To make his point, he fashions a 100- by 300-foot paddock with lightweight mesh fence, then opens the gate and lets in the 80 goats.
"Did you see that!" he exclaims as the goats run into the fresh spurge and begin chomping. In an hour, there's no more yellow. In two hours, the goats have been moved to another paddock.
What Sacchi was seeing has been documented in scientific journals. Dovel says studies by land grant university and USDA scientists show goats not only prefer spurge over other pasture vegetation, but they also have rumen (stomach) microbes that can neutralize offensive compounds in leafy spurge. Likewise, the goats' livers are better able to break down these chemicals.
"Goats are the best livestock alternative for controlling leafy spurge," Dovel says. "Sheep have provided control in some places, but goats are better because they simply eat more of the spurge. Even if they don't kill the spurge, they weaken it for chemical control or keep it down enough that pasture grasses can still thrive."
So goats are great. But what do you do with them, other than having live weedeaters on your property? Todd and Dovel are watching to see how Sacchi and other ranchers can make the most money out of the Angora goats. The only market for mohair is in Texas, half a country away. "If we can get enough interest in Angoras and mohair, we could develop a market here," Dovel says.

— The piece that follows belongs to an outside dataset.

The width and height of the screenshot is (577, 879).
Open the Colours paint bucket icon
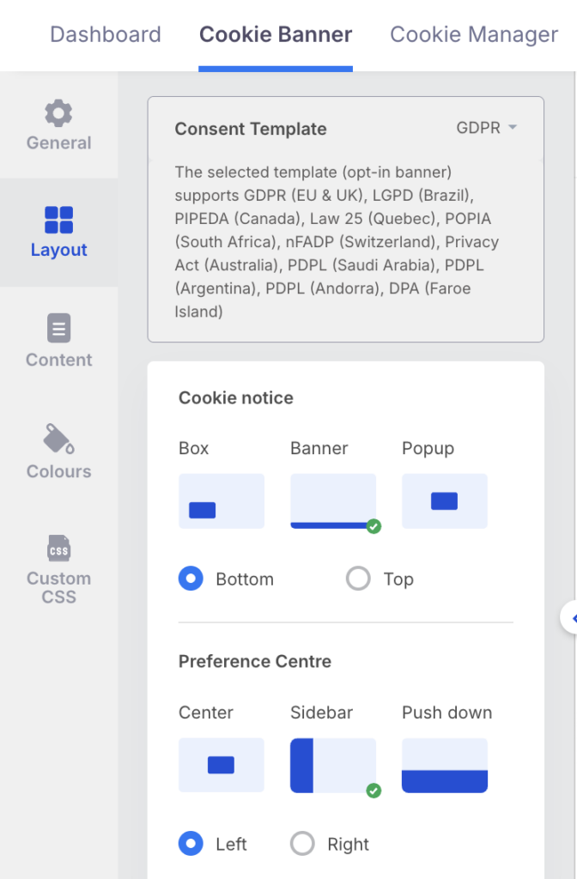pos(58,439)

Angoras are small as goats go, so they have little value as meat animals. But Lesley Richman, who manages the flock in the winter, is checking out crosses between Angoras and Boer goats from South Africa, which are known as meat goats.

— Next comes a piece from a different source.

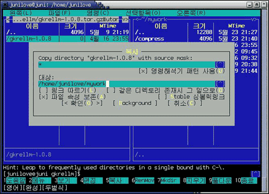Viewport: 269px width, 194px height.
Task: Click the destination path input field
Action: click(x=127, y=84)
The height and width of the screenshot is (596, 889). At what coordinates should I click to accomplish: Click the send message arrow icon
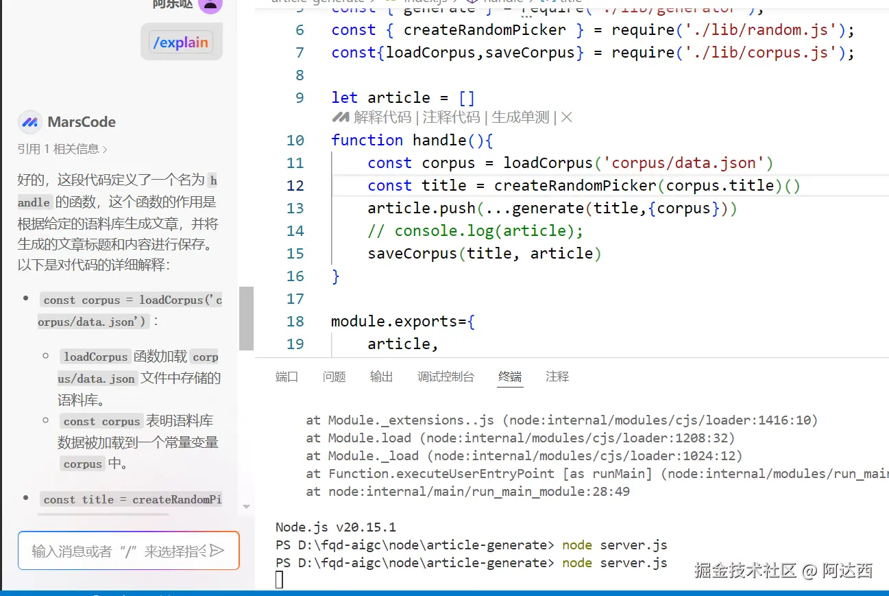point(217,551)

Then, of course, there could be a "rent-a-goat" plan.
"I can't see why ranchers wouldn't pay to rent some goats to get rid of this weed," Sacchi says. "To me, the goats are a bargain." The proof was around him. As he looked down in the valley, he could see the neat, green grass where the goats had been and the sea of yellow where they had not.
Todd and Dovel delivered the goats on Memorial Day weekend. In four weeks, the 80 munchers defoliated 40 acres of leafy spurge. Cattle were now grazing the cleaned up fields. Apparently the goats and the cattle had worked out a deal. The goats ate only the leafy spurge. The cattle left the weed alone to concentrate on the grass.

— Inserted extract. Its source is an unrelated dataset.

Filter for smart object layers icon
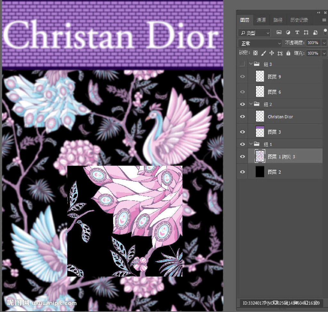328x312 pixels. click(315, 32)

"Multi-species grazing works," Todd says. "Now we are comparing continuous grazing with rotational grazing in which cattle and goats are moved from paddock to paddock after a few days, before they clip the forage too short."
Todd and Dovel have been awarded a grant by the Agricultural Research Foundation to study the use of goats and herbicides to control leafy spurge. Work supported by the competitive grant combines the efforts by OSU's Extension Service and Agricultural Experiment Station, the Bureau of Land Management and private landowners.
In the project, they are comparing management systems. On one 40-acre site, the goats graze continuously. Another site has no goats, and OSU scientists measure the impact of the leafy spurge on the pasture. On a third site, goats are rotated between four paddocks at prescribed intervals.
After one year of the two-year project, continuous grazing by the goats looks like the best control of leafy spurge and other broad-leaved weeds.
"We are anxious to try to control other noxious weeds like yellow star thistle with this method," Todd says, admitting he is optimistic about the prospect. "It is also possible that once the weeds are weakened by the goats, farmers and ranchers could get by with fewer or no chemicals to control them."
Dovel, who is from Texas, has been an Angora goat fan for 20 years. In Texas, he says, the goats control juniper, mesquite and invasive brush. In the Dakotas, Montana and other parts of the West, they are gaining a reputation for controlling leafy spurge.
"They are marvelous animals, much easier to herd and manage than other goat breeds," he says. "They are well adapted to this area, even though Oregon is at the northern edge of where they can be raised and they have to be protected from the cold after shearing."
The goats have to be protected from predators, too. For that, Dovel likes llamas. Two stand guard over the research herd to keep coyotes and other animals away. "The llamas have just this one drawback," Dovel mumbles, wiping llama spit off his face. But the nearby goats are content. Safe. And sated with spurge.